Merging Cinema with Verity
F.J. Lennon (Challenge of the Five Realms, MegaTraveler II and III, Guardians of Infinity), producer for MicroProse Greensburg (formerly Paragon Software), is concerned with developing story lines and creating predictable characters. "People enjoy the games themselves, but they're demanding a cinematic side," he says.
While designers theoretically play the biggest roles, a game's personality has strong links to the company that produces it--especially if it's created in-house. According to Jerry Wolosenko, Psygnosis's CEO for North America, straight-laced executives are less inclined to take risks, while creative types are more willing to dabble in the avant-garde. Business types are also more likely to enforce design guidelines that some say seem more like fill-in-the blanks than anything else. The end result, says one designer, is one game made ten different ways--only embellished with new characters and settings. He likens the situation to being a new writer in Hollywood who expects creative freedom when he writes his first script, but instead is told how each and every one of his characters should act.
Hits and Masses
However, formula-driven spinoffs of current games are what people are buying, meaning those games have greater chances of making it to stores. And since people tend to buy what they know, ideas that don't fit a given niche are a bigger risk. In addition, it's hard to communicate abstract ideas to others. If designers can't pitch their ideas in a language executives can understand, companies aren't likely to back the idea financially, says Reiche.
Although the majority of companies choose to produce "safer" games, Crawford thinks that extreme caution only hurts the industry in the long run. Producing categorically correct games puts the industry in a rut, he says. The chain only breaks, he adds, when someone--usually a freelancer--comes out with a game that defies all the rules, one that doesn't match what's on the market. Companies run out to copy the game, another category is born, and the process starts all over again.

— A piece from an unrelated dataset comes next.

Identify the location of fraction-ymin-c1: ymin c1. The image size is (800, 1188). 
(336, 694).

In order to step out the rut, he says, the industry needs to stop being afraid of innovation. But when the realities are considered, few companies want to risk losing thousands of dollars for the sake of design as an art.

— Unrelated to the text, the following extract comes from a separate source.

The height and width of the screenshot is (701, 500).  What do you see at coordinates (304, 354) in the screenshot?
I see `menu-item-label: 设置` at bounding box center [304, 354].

However, Lennon adds, there's still the industry has matured, and we're going to have to take risks in order to advance."
Designers are forced to balance reality with the fantasies they want to create--a task requiring quite a mix of skills. "They have to be passionate about games in general... and be passionate about people having fun," says Bishop. They must also have enough imagination, he says, to envision what it's like to play the game after reading about it on paper. "And they must be able to temper their creative juices with commercial reality." But for David Bradley (Wizardry V: Heart of the Maelstrom, Wizardry: Bane of the Cosmic Forge, Wizardry: Crusaders of the Dark Savant, Parthian Kings), an independent designer who publishes primarily with Sir-Tech Software, the bottom line is even simpler: "The two main ingredients for a good designer are inspiration and insanity." You have to be insane, he says, to put up with game designing in a public light as opposed to keeping it as a hobby.